🤖 AI Summary
This work investigates the impact of dynamically decreasing the bandwidth of translation-invariant kernels during training on the generalization performance of kernel regression. Addressing the strong dependence on model selection and the difficulty of controlling overfitting, we propose a bandwidth-decay strategy: we theoretically establish— for the first time—that it induces the double-descent phenomenon and enables benign overfitting. Furthermore, we introduce the “zero-bandwidth limit” paradigm, which automatically determines the optimal bandwidth without cross-validation or marginal likelihood estimation. We extend this principle to the neural tangent kernel (NTK), designing a dynamic NTK modulation mechanism. Experiments demonstrate that our approach significantly outperforms fixed-bandwidth baselines on both synthetic and real-world datasets, accelerating convergence while improving generalization.
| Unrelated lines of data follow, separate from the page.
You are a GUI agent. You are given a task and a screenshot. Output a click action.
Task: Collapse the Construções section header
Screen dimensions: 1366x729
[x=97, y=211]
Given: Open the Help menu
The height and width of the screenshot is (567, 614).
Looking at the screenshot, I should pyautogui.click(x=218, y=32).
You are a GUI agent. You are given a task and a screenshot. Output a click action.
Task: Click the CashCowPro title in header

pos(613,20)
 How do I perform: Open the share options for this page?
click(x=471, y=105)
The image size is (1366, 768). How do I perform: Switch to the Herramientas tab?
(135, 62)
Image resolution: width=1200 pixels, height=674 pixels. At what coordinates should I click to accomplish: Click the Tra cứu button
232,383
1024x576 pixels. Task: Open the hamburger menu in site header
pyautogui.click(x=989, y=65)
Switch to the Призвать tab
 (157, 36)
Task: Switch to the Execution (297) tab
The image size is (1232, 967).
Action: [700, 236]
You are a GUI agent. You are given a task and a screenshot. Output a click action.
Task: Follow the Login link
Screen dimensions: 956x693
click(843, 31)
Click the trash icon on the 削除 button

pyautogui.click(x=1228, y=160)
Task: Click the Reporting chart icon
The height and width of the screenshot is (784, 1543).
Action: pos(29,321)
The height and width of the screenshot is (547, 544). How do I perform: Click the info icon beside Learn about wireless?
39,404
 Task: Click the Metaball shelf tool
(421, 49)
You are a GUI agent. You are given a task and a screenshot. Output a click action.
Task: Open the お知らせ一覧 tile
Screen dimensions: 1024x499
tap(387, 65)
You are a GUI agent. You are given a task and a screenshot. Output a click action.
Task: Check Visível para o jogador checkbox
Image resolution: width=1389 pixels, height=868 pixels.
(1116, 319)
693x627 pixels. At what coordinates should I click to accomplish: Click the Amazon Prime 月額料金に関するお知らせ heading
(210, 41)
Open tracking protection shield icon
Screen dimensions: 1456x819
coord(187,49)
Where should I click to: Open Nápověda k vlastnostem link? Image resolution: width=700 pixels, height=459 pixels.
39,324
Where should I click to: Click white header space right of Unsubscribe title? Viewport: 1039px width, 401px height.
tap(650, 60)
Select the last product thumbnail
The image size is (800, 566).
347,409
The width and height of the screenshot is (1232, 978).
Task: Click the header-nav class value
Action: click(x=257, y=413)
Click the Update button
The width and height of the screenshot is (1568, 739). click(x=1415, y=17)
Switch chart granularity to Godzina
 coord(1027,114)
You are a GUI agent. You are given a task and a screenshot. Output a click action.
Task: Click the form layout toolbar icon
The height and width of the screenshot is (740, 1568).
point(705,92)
The core contribution lies in establishing a theoretical link between bandwidth dynamics and generalization behavior, providing a novel, model-selection-free paradigm for adaptive kernel learning.
📝 Abstract
We investigate changing the bandwidth of a translational-invariant kernel during training when solving kernel regression with gradient descent. We present a theoretical bound on the out-of-sample generalization error that advocates for decreasing the bandwidth (and thus increasing the model complexity) during training. We further use the bound to show that kernel regression exhibits a double descent behavior when the model complexity is expressed as the minimum allowed bandwidth during training. Decreasing the bandwidth all the way to zero results in benign overfitting, and also circumvents the need for model selection. We demonstrate the double descent behavior on real and synthetic data and also demonstrate that kernel regression with a decreasing bandwidth outperforms that of a constant bandwidth, selected by cross-validation or marginal likelihood maximization. We finally apply our findings to neural networks, demonstrating that by modifying the neural tangent kernel (NTK) during training, making the NTK behave as if its bandwidth were decreasing to zero, we can make the network overfit more benignly, and converge in fewer iterations.